# Work required
Convert the lines from the line with "Select the Option 1 column heading" to the line with "click(170, 231)" into a JSON list of strings, one string per line and no blank lines. Omit the pictures.

# Material for this task
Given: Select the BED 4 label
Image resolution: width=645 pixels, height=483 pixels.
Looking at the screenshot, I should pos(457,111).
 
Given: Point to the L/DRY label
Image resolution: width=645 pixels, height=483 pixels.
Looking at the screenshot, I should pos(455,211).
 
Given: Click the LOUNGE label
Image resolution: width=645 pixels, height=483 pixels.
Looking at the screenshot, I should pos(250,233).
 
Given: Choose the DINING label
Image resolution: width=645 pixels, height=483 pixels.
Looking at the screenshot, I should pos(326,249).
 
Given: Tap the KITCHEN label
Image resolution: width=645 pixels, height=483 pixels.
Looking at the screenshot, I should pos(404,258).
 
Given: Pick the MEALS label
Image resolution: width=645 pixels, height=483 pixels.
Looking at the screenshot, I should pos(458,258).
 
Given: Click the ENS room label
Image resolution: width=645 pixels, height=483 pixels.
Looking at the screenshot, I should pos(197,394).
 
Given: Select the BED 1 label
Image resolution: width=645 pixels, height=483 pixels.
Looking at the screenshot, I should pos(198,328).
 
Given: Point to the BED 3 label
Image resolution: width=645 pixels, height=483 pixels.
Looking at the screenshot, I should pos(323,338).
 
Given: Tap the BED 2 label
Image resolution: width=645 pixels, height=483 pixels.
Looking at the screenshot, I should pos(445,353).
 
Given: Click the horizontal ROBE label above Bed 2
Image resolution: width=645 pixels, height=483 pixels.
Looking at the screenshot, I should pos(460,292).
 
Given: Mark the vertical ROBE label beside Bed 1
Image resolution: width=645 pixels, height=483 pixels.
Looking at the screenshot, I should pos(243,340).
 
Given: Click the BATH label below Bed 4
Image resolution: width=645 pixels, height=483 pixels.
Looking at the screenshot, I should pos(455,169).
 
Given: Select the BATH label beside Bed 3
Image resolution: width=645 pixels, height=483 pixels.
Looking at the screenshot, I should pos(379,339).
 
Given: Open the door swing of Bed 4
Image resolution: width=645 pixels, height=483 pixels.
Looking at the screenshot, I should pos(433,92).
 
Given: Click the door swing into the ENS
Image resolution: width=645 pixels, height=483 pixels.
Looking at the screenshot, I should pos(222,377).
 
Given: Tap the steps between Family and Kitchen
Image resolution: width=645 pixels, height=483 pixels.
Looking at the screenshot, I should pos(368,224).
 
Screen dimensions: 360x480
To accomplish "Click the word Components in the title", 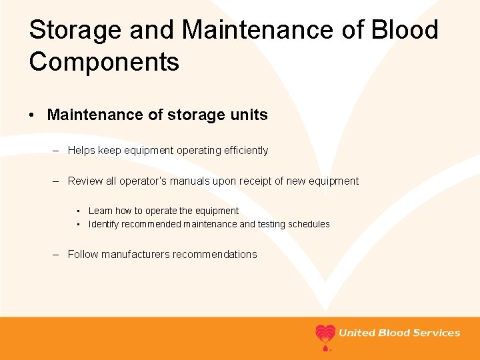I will [x=104, y=62].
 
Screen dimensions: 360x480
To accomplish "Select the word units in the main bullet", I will [x=248, y=115].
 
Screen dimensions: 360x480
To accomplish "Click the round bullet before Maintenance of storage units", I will [x=33, y=115].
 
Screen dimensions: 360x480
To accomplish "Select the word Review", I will [x=84, y=181].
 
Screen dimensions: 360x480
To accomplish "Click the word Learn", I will [x=100, y=211].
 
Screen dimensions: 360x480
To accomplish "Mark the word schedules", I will [x=309, y=224].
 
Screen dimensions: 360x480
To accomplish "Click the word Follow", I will [x=83, y=254].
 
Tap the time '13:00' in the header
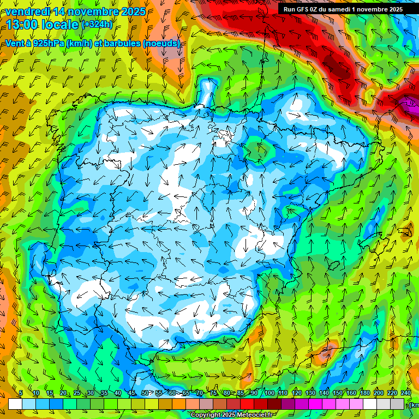coord(23,25)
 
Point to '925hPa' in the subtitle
coord(47,44)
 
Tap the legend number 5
coord(21,393)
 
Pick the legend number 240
coord(406,393)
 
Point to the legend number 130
coord(310,393)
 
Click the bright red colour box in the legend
coord(247,404)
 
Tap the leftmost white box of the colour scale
coord(15,404)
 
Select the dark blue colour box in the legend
coord(56,404)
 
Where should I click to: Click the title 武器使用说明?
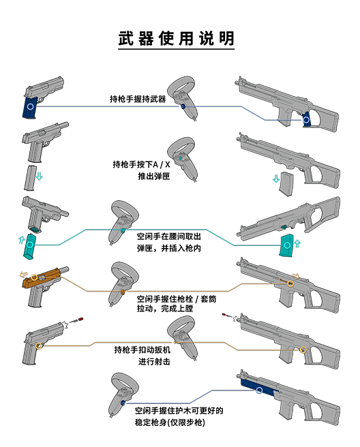(176, 38)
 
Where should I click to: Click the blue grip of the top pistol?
(30, 108)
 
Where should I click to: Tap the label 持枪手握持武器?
(138, 99)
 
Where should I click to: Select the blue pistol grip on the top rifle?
(306, 119)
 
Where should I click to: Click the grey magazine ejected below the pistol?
(29, 178)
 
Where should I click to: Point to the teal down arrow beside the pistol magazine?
(40, 176)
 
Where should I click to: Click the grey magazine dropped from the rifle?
(286, 183)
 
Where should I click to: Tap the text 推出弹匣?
(154, 176)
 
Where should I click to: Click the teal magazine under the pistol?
(29, 246)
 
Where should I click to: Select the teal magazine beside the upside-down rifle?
(286, 245)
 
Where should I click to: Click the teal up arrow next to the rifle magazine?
(297, 244)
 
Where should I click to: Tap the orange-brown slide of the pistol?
(43, 277)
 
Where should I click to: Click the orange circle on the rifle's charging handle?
(290, 283)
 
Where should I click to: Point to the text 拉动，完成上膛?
(165, 309)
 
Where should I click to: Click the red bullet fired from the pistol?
(80, 318)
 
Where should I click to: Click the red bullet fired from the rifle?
(224, 314)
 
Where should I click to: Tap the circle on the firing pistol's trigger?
(39, 345)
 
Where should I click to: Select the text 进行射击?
(154, 361)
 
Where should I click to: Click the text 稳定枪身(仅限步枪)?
(170, 422)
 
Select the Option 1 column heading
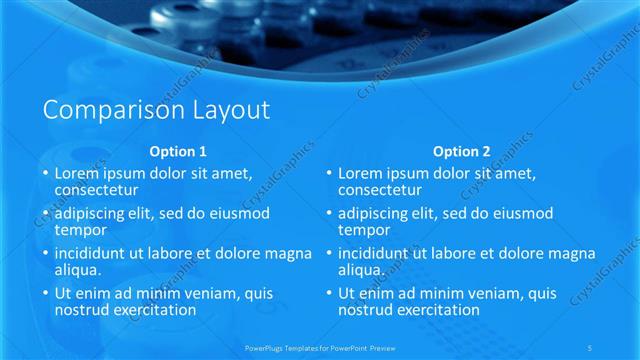click(x=178, y=152)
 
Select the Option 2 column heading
click(x=462, y=152)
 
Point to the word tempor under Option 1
click(x=79, y=229)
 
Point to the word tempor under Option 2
click(x=363, y=229)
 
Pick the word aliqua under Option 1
click(x=78, y=270)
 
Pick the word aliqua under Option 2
click(x=362, y=270)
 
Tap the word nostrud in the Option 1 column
click(x=83, y=310)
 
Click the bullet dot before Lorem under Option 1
click(x=45, y=173)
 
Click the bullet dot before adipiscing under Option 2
click(x=329, y=214)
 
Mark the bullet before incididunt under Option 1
click(x=45, y=254)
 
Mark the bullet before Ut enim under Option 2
click(x=329, y=294)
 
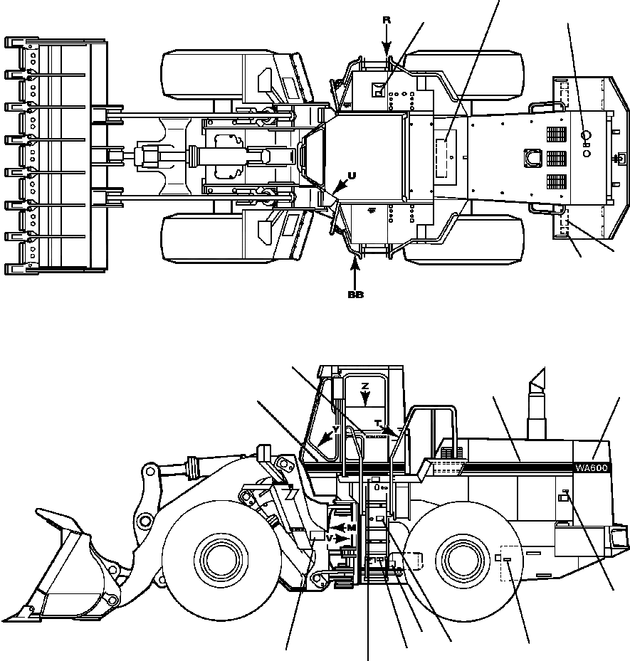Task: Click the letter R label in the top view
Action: (x=387, y=20)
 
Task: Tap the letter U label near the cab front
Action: (x=351, y=175)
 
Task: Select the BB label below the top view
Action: (x=355, y=295)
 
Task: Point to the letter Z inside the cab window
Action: (x=364, y=386)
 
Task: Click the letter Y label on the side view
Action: (x=335, y=430)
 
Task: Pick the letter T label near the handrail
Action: (x=377, y=423)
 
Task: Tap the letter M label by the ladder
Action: (x=351, y=527)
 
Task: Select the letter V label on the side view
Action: (x=329, y=538)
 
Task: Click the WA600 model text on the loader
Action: (x=592, y=467)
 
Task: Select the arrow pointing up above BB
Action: (x=355, y=270)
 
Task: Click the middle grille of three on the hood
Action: (x=556, y=158)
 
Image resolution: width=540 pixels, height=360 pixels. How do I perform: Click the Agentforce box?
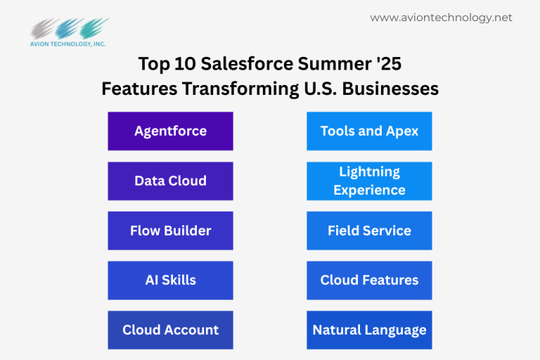click(170, 131)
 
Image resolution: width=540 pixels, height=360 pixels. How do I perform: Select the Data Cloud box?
click(170, 181)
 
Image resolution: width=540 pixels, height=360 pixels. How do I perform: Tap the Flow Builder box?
click(170, 231)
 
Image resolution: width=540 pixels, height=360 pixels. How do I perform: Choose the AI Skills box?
click(170, 280)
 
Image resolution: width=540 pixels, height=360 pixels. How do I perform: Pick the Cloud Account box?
click(170, 330)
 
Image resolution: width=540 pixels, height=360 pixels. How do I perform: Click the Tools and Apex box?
click(369, 131)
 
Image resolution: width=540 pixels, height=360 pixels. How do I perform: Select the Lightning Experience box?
click(369, 181)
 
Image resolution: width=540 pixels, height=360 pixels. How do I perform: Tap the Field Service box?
click(369, 231)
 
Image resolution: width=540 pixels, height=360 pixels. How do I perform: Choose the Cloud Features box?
click(369, 280)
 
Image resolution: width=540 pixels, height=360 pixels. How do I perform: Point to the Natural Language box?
click(369, 330)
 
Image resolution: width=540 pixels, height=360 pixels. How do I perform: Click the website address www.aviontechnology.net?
click(441, 18)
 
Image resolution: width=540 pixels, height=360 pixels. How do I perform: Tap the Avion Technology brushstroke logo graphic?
click(69, 28)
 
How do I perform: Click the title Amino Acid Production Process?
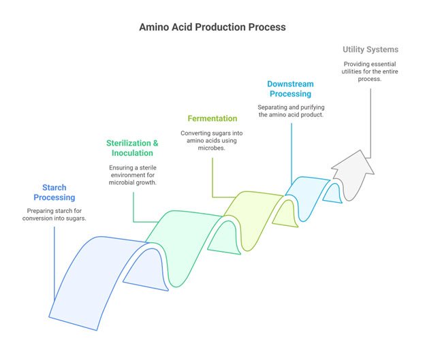[212, 27]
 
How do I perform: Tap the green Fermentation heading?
[213, 118]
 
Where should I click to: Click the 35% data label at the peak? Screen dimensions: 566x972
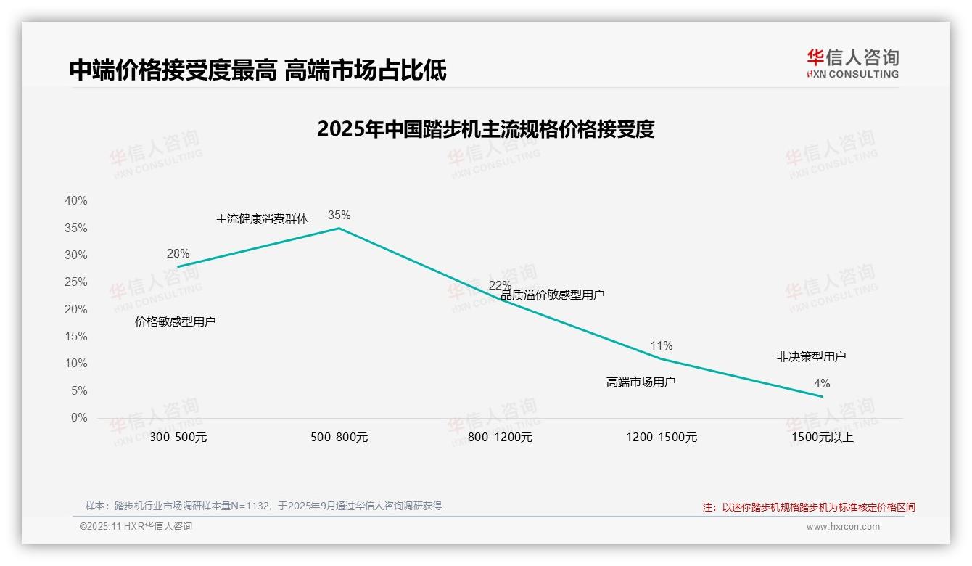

# Output below
[
  "Select the Option 1 column heading",
  "click(x=178, y=152)",
  "Select the Option 2 column heading",
  "click(x=462, y=152)",
  "Point to the word tempor under Option 1",
  "click(x=79, y=229)",
  "Point to the word tempor under Option 2",
  "click(x=363, y=229)",
  "Pick the word aliqua under Option 1",
  "click(x=78, y=270)",
  "Pick the word aliqua under Option 2",
  "click(x=362, y=270)",
  "Tap the word nostrud in the Option 1 column",
  "click(x=83, y=310)",
  "Click the bullet dot before Lorem under Option 1",
  "click(x=45, y=173)",
  "Click the bullet dot before adipiscing under Option 2",
  "click(x=329, y=214)",
  "Mark the bullet before incididunt under Option 1",
  "click(x=45, y=254)",
  "Mark the bullet before Ut enim under Option 2",
  "click(x=329, y=294)",
  "Task: Click the letter R label in the top view",
  "Action: (x=387, y=20)",
  "Task: Tap the letter U label near the cab front",
  "Action: (x=351, y=175)",
  "Task: Select the BB label below the top view",
  "Action: (x=355, y=295)",
  "Task: Point to the letter Z inside the cab window",
  "Action: (x=364, y=386)",
  "Task: Click the letter Y label on the side view",
  "Action: (x=335, y=430)",
  "Task: Pick the letter T label near the handrail",
  "Action: (x=377, y=423)",
  "Task: Tap the letter M label by the ladder",
  "Action: (x=351, y=527)",
  "Task: Select the letter V label on the side view",
  "Action: (x=329, y=538)",
  "Task: Click the WA600 model text on the loader",
  "Action: (x=592, y=467)",
  "Task: Select the arrow pointing up above BB",
  "Action: (x=355, y=270)",
  "Task: Click the middle grille of three on the hood",
  "Action: (x=556, y=158)",
  "Image resolution: width=540 pixels, height=360 pixels. How do I perform: Click the Agentforce box?",
  "click(170, 131)",
  "Image resolution: width=540 pixels, height=360 pixels. How do I perform: Select the Data Cloud box?",
  "click(170, 181)",
  "Image resolution: width=540 pixels, height=360 pixels. How do I perform: Tap the Flow Builder box?",
  "click(170, 231)"
]